§ **YOUR ASSIGNMENT**
Please return the listing below from the line with "[Facebook] (349, 295)" through its last line, exactly, and include nothing else.

§ **RECORDS SUPPLIED**
• • •

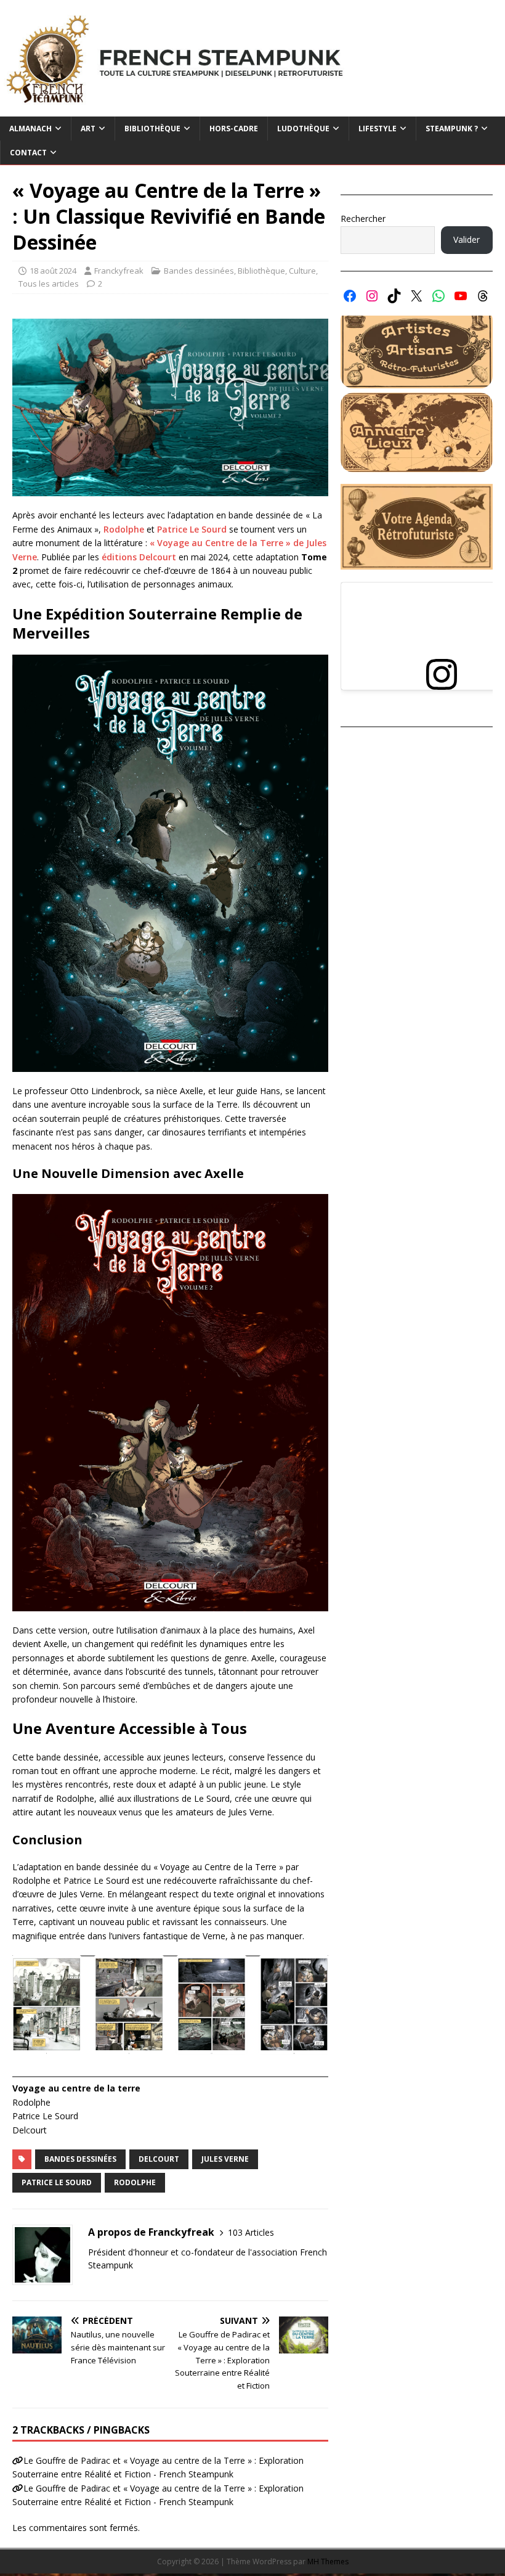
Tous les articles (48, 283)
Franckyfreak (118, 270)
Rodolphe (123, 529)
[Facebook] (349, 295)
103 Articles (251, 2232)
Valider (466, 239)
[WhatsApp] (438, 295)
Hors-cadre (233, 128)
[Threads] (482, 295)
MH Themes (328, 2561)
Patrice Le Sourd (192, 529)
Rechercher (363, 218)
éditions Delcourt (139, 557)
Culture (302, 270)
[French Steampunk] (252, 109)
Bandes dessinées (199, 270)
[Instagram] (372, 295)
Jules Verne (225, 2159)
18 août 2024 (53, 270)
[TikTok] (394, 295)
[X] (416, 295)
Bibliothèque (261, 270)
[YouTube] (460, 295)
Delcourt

• • •

§ **RESULT OF THIS TASK**
[Facebook] (349, 295)
103 Articles (251, 2232)
Valider (466, 239)
[WhatsApp] (438, 295)
Hors-cadre (233, 128)
[Threads] (482, 295)
MH Themes (328, 2561)
Patrice Le Sourd (192, 529)
Rechercher (363, 218)
éditions Delcourt (139, 557)
Culture (302, 270)
[French Steampunk] (252, 109)
Bandes dessinées (199, 270)
[Instagram] (372, 295)
Jules Verne (225, 2159)
18 août 2024 (53, 270)
[TikTok] (394, 295)
[X] (416, 295)
Bibliothèque (261, 270)
[YouTube] (460, 295)
Delcourt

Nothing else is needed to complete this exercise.